However, one school of thought considers the oprichnina itself to have been modelled on a monastic order, with a rule laid down by the Tsar himself. Funded initially by a huge allocation of 100,000 rubles from state funds, it eventually came to absorb the revenues of a large part of his realm. Its assets enjoyed the same protection as did the Church’s property, and were subject to no taxes. All other property continued to be administered by the normal agencies and was taxed to provide income for the state, but Ivan’s ‘separate realm’ was his own, untrammelled by any institution, including his own bureaucracy The foundation of the oprichnina proved to be the first of several attempts by Russia’s rulers to bypass normal channels and find a more direct, efficient instrument of asserting their will. From this perspective the black-cowled oprichniki were merely the first of the state’s special agents.
The oprichniki themselves included many leading members of the old elite, and they were organized as a quasi-monastic community. The Tsar was its abbot; its headquarters was the surburb of Alexandrova, to which Ivan had moved in 1564 shortly before founding the order, and its rule derived in part from that of the Basilian Order and was influenced, apparently, by the Dominicans (whose coat of arms also features a dog). Curiously enough, the unicorn adopted for the oprichnina’s coat of arms was also the symbol of the Jesuits.
30 Ivan was nothing if not eclectic.
The ruthless depredations of the oprichniki are proverbial. In effect they represented government by terror; and all the while the ruinous war for Livonia continued. Ivan invoked the people in support of his purpose, and in 1566 the first representative ‘Assembly of the Land’ (Zemskii Sobor) endorsed the continuance of his policy The only opposition came from the Church. That same year Metropolitan Afanasii resigned after an incumbency of only two years. His successor was sacked after only two days, and his successor, Filipp, was deposed two years later by a synod at the Tsar’s insistence (and was murdered within months by a leading oprichnik). Filipp’s successor, Pimen, was himself to be deposed in 1570. The times were fraught, the struggle desperate.

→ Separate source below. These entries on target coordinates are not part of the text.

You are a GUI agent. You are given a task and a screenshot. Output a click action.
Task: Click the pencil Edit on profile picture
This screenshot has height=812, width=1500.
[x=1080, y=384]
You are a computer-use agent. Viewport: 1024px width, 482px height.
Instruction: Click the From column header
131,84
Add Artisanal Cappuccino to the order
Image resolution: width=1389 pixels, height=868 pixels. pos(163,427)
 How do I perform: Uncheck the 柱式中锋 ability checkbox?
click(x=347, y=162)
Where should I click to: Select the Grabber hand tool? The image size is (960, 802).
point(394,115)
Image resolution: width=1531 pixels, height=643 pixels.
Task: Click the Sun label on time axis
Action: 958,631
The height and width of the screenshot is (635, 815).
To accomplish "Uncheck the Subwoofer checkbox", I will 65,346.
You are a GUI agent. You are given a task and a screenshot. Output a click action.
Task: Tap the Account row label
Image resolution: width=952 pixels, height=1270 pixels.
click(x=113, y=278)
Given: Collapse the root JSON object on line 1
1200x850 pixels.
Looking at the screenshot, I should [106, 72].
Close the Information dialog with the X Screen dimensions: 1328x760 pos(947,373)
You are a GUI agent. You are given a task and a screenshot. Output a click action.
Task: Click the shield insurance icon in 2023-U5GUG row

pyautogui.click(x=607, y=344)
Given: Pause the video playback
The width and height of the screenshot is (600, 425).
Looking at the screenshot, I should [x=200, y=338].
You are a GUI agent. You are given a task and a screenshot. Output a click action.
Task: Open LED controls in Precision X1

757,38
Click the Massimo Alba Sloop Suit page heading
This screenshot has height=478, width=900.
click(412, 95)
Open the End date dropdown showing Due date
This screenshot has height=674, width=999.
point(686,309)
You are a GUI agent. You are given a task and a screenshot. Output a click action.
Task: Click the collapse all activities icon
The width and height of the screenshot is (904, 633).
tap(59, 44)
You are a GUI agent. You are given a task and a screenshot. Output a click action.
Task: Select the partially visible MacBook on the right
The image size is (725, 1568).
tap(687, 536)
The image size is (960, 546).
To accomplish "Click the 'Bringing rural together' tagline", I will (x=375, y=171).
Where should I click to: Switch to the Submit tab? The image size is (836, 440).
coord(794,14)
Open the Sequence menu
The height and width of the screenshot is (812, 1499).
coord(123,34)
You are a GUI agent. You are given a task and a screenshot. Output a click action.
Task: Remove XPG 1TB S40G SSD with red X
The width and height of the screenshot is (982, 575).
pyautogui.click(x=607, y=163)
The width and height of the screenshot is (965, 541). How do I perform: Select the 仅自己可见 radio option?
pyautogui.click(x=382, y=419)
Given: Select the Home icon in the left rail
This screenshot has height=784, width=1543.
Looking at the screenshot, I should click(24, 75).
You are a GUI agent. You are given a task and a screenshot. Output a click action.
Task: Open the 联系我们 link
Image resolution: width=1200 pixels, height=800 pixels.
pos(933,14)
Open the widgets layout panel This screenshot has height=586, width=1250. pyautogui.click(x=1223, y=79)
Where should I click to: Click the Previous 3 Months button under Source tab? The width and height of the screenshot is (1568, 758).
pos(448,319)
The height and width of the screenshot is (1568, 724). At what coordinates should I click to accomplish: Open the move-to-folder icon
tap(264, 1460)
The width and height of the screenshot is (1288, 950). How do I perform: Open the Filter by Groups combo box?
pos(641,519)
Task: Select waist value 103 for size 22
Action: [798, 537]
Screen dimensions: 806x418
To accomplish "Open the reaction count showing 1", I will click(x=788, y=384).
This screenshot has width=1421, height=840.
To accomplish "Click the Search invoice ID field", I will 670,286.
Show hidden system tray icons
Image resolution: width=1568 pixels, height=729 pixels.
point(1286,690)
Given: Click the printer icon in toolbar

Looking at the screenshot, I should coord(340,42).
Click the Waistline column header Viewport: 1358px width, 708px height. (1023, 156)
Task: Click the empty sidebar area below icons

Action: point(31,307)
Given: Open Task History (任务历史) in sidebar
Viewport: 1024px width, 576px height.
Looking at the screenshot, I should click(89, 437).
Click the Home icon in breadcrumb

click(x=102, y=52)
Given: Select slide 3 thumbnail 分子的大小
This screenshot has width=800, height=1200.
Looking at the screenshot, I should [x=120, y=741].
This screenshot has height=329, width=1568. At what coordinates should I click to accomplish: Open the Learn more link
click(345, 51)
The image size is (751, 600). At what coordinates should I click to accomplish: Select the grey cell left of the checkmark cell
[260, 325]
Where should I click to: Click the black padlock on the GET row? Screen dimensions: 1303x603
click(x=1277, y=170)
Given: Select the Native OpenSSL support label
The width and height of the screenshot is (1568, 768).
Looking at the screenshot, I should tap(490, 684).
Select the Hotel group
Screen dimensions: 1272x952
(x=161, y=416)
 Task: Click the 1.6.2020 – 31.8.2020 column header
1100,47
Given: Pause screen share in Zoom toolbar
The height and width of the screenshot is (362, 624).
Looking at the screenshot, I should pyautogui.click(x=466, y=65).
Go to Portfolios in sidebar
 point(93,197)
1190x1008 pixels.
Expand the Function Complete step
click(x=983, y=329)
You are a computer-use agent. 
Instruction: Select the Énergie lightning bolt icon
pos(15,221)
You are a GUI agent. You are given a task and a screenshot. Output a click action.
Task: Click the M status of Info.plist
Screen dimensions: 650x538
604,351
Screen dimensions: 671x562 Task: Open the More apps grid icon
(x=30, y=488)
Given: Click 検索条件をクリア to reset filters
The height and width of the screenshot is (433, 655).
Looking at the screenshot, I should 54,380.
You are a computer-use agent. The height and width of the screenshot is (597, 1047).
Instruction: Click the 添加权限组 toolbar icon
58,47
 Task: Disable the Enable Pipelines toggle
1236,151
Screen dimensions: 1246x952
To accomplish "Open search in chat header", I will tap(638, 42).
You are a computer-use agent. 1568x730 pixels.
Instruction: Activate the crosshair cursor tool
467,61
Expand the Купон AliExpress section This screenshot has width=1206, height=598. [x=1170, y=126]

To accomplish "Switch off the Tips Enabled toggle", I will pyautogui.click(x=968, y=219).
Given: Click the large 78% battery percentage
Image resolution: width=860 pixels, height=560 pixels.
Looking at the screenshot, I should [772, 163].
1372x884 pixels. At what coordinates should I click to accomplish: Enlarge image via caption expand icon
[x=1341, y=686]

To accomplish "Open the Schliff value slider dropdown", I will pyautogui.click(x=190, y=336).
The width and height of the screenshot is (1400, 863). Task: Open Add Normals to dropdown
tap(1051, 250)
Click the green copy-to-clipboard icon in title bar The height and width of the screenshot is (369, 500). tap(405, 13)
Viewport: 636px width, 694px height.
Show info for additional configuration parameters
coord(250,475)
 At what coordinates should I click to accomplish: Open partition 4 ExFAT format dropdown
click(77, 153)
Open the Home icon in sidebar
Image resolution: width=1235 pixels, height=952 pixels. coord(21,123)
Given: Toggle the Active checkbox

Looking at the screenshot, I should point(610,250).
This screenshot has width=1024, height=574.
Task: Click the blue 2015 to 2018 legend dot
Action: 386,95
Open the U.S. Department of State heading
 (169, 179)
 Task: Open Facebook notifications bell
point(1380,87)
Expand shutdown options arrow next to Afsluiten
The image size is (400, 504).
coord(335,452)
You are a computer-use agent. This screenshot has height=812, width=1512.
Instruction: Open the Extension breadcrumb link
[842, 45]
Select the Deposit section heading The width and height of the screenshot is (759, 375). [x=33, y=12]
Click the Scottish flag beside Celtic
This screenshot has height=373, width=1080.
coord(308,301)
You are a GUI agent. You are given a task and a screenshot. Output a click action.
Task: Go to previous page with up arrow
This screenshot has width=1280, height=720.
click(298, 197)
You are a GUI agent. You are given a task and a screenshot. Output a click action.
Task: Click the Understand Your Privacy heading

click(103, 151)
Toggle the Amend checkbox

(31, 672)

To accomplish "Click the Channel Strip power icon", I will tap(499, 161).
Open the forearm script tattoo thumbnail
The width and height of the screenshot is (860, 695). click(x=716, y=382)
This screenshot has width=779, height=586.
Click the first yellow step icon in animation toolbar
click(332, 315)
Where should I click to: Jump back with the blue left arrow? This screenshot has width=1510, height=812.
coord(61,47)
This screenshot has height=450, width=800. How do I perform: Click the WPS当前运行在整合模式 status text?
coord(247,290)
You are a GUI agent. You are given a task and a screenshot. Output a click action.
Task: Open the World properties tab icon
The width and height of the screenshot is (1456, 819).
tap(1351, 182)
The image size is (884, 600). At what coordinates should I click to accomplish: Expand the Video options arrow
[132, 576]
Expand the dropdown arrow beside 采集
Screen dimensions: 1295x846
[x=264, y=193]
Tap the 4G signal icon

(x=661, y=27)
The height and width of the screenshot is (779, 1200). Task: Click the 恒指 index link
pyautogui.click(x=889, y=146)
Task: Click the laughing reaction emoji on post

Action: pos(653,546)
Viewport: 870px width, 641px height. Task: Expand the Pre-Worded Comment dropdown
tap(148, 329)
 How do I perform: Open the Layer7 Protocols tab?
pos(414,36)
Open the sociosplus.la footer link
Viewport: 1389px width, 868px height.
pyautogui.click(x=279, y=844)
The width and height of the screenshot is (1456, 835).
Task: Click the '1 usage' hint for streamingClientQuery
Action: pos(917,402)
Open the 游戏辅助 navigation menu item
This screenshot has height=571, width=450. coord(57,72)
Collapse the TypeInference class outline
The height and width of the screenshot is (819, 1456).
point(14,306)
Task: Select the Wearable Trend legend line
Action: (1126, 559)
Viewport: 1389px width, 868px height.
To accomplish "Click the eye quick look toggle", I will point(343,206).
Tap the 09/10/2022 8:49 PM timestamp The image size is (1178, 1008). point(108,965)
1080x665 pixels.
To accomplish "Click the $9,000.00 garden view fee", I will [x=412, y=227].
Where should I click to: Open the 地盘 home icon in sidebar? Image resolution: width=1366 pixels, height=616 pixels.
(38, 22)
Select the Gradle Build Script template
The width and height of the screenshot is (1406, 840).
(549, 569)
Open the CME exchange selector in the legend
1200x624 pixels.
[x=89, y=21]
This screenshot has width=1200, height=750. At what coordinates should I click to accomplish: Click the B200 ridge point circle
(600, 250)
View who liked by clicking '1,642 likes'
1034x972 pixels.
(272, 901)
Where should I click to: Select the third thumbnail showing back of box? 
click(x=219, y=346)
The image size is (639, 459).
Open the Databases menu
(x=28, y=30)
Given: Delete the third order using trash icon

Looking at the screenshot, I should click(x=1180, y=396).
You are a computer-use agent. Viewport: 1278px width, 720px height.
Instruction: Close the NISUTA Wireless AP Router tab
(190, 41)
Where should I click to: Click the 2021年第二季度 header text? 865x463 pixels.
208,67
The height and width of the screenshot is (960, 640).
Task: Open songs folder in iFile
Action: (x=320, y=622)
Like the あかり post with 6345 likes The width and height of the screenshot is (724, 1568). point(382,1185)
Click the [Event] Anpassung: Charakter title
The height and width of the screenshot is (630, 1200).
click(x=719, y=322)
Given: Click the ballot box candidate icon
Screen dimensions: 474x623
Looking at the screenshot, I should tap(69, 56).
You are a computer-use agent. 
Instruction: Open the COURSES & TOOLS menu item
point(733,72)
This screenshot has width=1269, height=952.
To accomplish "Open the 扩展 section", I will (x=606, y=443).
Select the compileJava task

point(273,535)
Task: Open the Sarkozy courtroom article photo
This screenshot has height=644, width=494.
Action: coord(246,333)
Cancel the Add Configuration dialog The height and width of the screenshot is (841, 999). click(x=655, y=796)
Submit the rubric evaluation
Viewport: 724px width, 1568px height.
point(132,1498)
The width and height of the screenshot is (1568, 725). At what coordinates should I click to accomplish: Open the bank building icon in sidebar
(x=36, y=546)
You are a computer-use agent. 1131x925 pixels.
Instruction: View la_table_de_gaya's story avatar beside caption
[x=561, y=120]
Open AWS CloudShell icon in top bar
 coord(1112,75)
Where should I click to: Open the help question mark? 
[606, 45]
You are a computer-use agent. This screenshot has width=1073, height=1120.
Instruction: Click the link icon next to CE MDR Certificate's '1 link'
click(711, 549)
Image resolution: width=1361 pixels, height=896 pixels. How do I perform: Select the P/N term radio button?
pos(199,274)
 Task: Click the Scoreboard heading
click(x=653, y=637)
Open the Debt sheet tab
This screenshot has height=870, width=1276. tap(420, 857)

By the Union of Lublin of 1569, Lithuania formally merged with Catholic Poland. Lithuanian noblemen were now eligible for the same legal and political privileges as their Polish counterparts, provided they were, or became, practising Catholics. From that point on the Orthodox elite of Lithuania began to desert to Catholicism in increasing numbers. The same year King Erik XIV of Sweden was deposed in a coup, altering the political balance in the Baltic region, and the citadel of Izborsk fell. The fact that Izborsk was well defended, and the force that captured it small, suggested treason. Rumour reached the Tsar that Archbishop Pimen of Novgorod was preparing to hand Novgorod and Pskov to the Polish king, and that all sectors of the Novgorod population were involved in the plot. If true, it would not have been surprising. Novgorod had been squeezed very hard for taxes in recent years; Muscovite officials had replaced local men, and so many peasants had fled that there was a labour shortage too.
Once again, then, a tsar’s fears of holding the line in the west centred on Novgorod, and so in 1570 the oprichniki descended on the city, sacked it, and butchered as many as 30,000 of its inhabitants. A huge number of hereditary estates were taken over, the surviving owners being banished to other parts of Russia and the land which was once theirs redistributed to state servitors.
31 Two years later, however, in the autumn of 1572, the Tsar abolished the oprichnina. It may have served its original purpose, but as a seven-year experiment in government by tension it had been an expensive disappointment. An experiment bred of desperate impatience, designed to strengthen the state, turned out to have wasted its resources and dissipated its strength. Its assets were returned whence they had come. The revolution, if revolution it was, was over.